— START —

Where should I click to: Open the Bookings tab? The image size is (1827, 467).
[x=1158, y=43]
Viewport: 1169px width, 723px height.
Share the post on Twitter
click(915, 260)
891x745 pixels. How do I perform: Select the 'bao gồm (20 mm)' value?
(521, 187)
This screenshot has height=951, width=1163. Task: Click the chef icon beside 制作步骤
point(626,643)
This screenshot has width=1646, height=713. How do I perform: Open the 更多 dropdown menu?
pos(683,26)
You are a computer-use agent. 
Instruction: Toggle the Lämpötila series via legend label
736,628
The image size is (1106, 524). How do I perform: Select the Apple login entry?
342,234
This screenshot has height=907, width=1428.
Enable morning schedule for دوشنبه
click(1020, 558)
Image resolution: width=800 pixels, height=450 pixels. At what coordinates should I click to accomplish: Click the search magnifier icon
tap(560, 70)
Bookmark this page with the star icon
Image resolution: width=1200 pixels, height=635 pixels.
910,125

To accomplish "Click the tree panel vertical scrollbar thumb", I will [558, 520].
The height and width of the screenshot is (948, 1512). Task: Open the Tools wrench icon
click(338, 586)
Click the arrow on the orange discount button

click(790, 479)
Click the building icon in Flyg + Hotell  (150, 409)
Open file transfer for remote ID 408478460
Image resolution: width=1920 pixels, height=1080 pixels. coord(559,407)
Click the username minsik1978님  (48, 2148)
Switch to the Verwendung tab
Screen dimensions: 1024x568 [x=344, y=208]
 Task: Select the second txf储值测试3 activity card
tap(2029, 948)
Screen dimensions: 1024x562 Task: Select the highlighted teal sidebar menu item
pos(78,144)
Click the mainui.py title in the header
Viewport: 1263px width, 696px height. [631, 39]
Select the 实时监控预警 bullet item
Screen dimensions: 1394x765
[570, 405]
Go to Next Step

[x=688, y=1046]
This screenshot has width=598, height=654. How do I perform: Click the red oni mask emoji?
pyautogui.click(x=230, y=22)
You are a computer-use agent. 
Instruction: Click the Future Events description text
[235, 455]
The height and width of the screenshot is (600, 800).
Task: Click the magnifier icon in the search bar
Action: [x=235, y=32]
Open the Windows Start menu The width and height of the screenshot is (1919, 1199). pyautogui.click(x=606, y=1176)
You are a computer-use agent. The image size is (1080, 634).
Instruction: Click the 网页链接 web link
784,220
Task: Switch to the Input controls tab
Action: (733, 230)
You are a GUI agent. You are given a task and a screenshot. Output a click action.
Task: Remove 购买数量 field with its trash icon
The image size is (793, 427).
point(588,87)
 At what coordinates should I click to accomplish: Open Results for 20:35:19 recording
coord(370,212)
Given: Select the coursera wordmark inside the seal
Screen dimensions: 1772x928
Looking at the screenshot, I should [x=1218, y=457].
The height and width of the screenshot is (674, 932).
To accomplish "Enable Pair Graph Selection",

— END —

- _EXERCISE BRIEF_
Count the lines in the entries above that contain the string "Open", and give only that number.

- _WRITTEN RESPONSE_
6